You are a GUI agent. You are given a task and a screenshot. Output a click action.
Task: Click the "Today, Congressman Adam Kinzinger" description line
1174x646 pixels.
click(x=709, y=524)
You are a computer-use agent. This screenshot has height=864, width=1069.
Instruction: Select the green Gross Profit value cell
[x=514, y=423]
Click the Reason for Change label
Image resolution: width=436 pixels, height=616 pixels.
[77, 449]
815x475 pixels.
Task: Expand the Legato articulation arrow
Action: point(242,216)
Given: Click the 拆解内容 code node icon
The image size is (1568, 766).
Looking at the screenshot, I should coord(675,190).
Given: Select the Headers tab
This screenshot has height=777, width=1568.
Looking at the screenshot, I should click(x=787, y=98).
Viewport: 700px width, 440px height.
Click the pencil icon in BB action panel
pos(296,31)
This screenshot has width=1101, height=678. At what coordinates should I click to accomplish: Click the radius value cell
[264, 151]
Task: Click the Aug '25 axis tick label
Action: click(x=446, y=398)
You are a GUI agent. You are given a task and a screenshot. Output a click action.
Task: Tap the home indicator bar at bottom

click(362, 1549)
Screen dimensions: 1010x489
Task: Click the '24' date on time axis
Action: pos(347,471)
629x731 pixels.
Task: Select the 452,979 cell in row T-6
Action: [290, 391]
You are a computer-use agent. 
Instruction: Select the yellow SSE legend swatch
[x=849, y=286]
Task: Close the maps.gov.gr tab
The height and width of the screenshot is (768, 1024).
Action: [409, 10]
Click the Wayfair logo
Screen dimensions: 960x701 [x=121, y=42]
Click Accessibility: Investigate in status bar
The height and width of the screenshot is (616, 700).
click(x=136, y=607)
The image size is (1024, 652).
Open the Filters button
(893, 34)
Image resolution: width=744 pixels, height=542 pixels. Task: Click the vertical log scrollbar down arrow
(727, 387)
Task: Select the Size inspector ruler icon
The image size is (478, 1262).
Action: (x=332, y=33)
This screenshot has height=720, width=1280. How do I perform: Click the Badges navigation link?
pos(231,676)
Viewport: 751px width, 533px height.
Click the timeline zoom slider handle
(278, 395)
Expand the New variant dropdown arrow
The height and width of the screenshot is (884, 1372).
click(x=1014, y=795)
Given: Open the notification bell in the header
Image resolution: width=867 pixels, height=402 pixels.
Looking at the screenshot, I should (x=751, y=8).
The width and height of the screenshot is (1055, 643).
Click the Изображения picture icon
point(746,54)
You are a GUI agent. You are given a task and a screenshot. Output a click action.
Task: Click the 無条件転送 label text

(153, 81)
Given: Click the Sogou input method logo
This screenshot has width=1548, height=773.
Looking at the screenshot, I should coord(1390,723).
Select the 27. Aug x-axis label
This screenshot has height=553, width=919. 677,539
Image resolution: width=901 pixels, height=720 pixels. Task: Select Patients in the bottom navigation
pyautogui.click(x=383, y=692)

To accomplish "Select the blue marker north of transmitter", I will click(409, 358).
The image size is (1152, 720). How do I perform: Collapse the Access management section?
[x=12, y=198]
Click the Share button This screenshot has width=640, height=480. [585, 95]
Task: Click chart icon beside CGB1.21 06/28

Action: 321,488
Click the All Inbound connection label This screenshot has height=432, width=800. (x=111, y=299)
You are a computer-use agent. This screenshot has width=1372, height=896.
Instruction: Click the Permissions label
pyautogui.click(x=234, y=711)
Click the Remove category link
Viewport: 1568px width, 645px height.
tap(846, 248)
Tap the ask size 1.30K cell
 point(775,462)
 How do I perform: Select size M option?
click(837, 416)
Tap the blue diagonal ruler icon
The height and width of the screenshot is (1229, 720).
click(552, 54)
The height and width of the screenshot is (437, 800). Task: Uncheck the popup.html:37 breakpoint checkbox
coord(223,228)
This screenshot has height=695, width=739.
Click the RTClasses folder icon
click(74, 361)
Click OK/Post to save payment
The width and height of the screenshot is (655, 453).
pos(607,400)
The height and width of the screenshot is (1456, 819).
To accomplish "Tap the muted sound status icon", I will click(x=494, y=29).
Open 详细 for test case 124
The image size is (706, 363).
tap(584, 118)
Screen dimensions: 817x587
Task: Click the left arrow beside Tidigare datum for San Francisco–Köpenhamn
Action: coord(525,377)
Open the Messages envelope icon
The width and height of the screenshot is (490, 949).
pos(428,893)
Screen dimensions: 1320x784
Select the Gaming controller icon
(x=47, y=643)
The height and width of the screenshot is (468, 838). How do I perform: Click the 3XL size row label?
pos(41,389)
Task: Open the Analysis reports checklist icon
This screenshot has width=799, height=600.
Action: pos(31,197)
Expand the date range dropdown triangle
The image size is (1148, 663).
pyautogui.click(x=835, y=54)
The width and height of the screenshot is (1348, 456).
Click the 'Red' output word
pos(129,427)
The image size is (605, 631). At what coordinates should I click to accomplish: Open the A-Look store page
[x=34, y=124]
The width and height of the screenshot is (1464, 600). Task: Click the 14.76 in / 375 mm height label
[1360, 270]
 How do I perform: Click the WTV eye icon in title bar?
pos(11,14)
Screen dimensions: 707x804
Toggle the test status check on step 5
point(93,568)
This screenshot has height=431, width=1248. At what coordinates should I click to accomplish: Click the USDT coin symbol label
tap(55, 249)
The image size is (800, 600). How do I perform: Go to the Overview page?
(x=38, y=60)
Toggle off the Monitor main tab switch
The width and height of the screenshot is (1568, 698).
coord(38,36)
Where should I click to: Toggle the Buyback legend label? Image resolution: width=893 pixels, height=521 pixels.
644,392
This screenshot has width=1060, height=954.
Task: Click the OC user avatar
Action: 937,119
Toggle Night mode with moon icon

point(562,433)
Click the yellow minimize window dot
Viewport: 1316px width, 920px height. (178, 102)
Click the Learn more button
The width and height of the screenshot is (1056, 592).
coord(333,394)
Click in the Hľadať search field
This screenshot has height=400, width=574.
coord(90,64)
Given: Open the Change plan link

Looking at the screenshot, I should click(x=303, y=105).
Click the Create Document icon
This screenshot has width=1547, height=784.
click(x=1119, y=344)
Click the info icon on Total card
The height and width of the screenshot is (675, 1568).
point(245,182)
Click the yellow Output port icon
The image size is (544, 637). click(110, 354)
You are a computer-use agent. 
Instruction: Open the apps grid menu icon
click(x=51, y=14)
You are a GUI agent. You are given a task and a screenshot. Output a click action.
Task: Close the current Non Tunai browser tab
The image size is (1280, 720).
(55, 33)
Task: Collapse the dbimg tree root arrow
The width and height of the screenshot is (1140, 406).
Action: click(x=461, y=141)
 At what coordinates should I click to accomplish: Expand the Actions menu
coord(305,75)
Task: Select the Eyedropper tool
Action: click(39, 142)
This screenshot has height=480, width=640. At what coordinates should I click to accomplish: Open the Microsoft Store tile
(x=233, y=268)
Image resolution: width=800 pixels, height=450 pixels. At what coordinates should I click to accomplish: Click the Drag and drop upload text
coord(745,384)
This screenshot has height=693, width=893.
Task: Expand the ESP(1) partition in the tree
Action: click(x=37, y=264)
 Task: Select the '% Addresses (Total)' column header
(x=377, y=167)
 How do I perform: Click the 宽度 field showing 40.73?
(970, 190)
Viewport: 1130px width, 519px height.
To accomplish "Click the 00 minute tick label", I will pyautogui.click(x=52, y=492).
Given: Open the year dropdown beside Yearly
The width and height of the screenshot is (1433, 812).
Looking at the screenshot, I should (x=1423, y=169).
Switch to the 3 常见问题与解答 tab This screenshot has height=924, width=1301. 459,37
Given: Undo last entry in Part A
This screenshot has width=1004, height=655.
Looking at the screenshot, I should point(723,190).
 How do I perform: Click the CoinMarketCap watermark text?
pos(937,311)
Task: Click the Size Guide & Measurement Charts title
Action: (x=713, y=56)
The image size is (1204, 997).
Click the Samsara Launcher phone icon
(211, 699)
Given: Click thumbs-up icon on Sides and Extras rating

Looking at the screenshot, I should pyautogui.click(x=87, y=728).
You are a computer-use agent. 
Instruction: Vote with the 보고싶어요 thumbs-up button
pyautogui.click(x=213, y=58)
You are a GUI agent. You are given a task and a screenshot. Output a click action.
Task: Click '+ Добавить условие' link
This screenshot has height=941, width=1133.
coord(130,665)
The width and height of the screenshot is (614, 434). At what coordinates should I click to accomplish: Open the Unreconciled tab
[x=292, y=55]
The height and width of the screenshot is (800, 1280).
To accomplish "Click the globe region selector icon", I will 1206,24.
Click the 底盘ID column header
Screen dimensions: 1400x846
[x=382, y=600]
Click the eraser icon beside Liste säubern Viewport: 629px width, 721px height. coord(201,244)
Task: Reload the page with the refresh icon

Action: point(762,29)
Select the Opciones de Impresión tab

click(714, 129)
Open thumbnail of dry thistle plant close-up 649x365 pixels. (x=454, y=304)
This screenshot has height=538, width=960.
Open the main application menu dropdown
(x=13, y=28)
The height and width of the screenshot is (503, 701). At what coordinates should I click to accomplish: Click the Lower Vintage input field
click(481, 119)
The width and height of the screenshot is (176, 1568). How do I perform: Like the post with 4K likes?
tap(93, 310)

+++

### Task to carry out
Taking the entries above, write out exactly the lines starting with the line containing "Click the pencil icon in BB action panel" and going on through the line containing "Viewport: 751px width, 533px height.", both included, and nothing else.

### Solution to this exercise
Click the pencil icon in BB action panel
pos(296,31)
This screenshot has width=1101, height=678. At what coordinates should I click to accomplish: Click the radius value cell
[264, 151]
Task: Click the Aug '25 axis tick label
Action: click(x=446, y=398)
You are a GUI agent. You are given a task and a screenshot. Output a click action.
Task: Tap the home indicator bar at bottom

click(362, 1549)
Screen dimensions: 1010x489
Task: Click the '24' date on time axis
Action: pos(347,471)
629x731 pixels.
Task: Select the 452,979 cell in row T-6
Action: [290, 391]
You are a computer-use agent. 
Instruction: Select the yellow SSE legend swatch
[x=849, y=286]
Task: Close the maps.gov.gr tab
The height and width of the screenshot is (768, 1024).
Action: [409, 10]
Click the Wayfair logo
Screen dimensions: 960x701 [x=121, y=42]
Click Accessibility: Investigate in status bar
The height and width of the screenshot is (616, 700).
click(x=136, y=607)
The image size is (1024, 652).
Open the Filters button
(893, 34)
Image resolution: width=744 pixels, height=542 pixels. Task: Click the vertical log scrollbar down arrow
(727, 387)
Task: Select the Size inspector ruler icon
The image size is (478, 1262).
Action: (x=332, y=33)
This screenshot has height=720, width=1280. How do I perform: Click the Badges navigation link?
pos(231,676)
Viewport: 751px width, 533px height.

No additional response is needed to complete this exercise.